** Start of RECORDS FOR THIS EXERCISE **

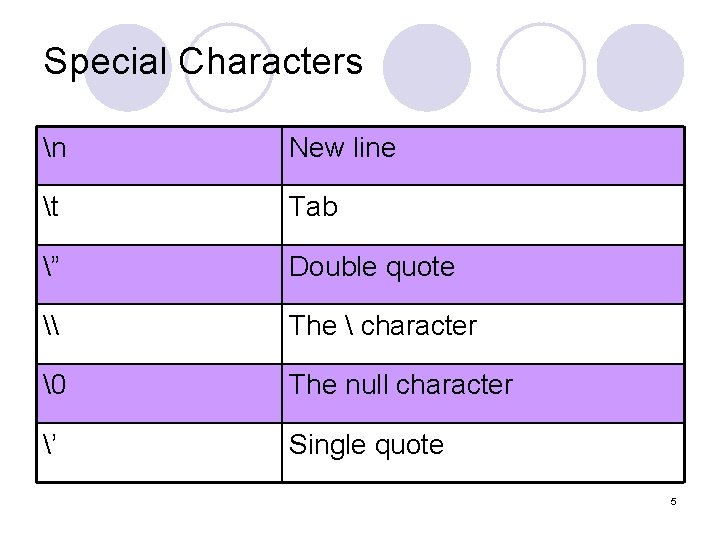Select the Tab description cell
Viewport: 720px width, 540px height.
[x=483, y=215]
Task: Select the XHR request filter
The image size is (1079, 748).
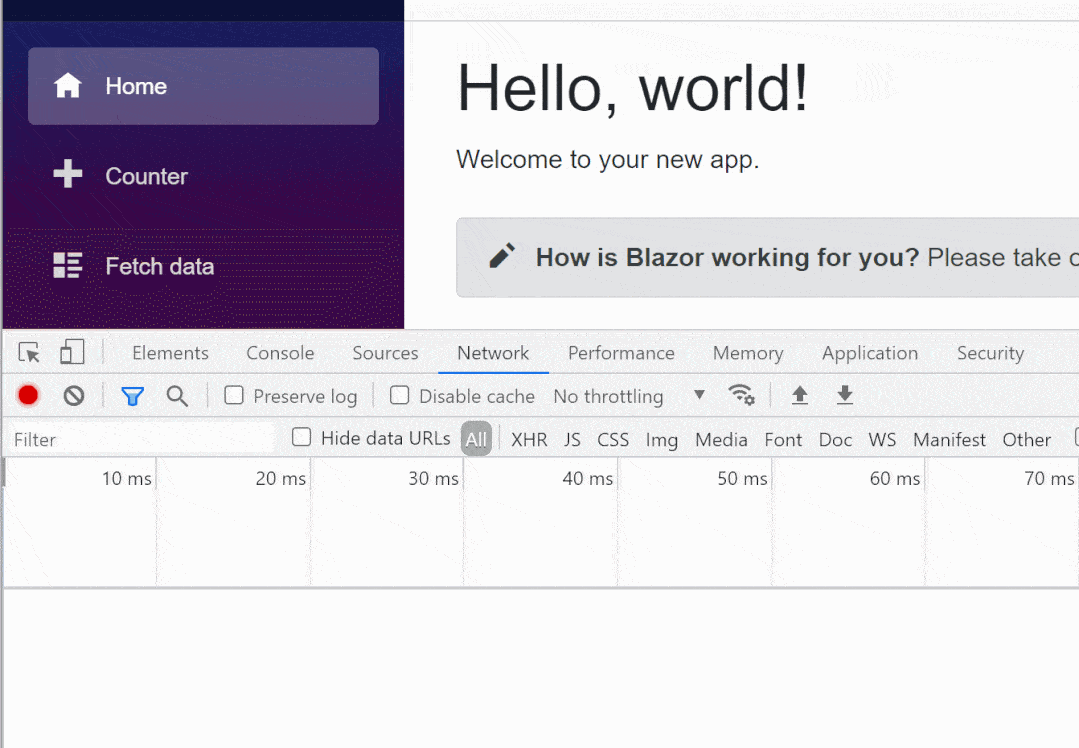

** End of RECORDS FOR THIS EXERCISE **

WHAT IS BEING ASKED: Could you copy every line of the entries above word for word, leaving out the pictures?

EXPECTED ANSWER:
Select the Tab description cell
Viewport: 720px width, 540px height.
[x=483, y=215]
Task: Select the XHR request filter
The image size is (1079, 748).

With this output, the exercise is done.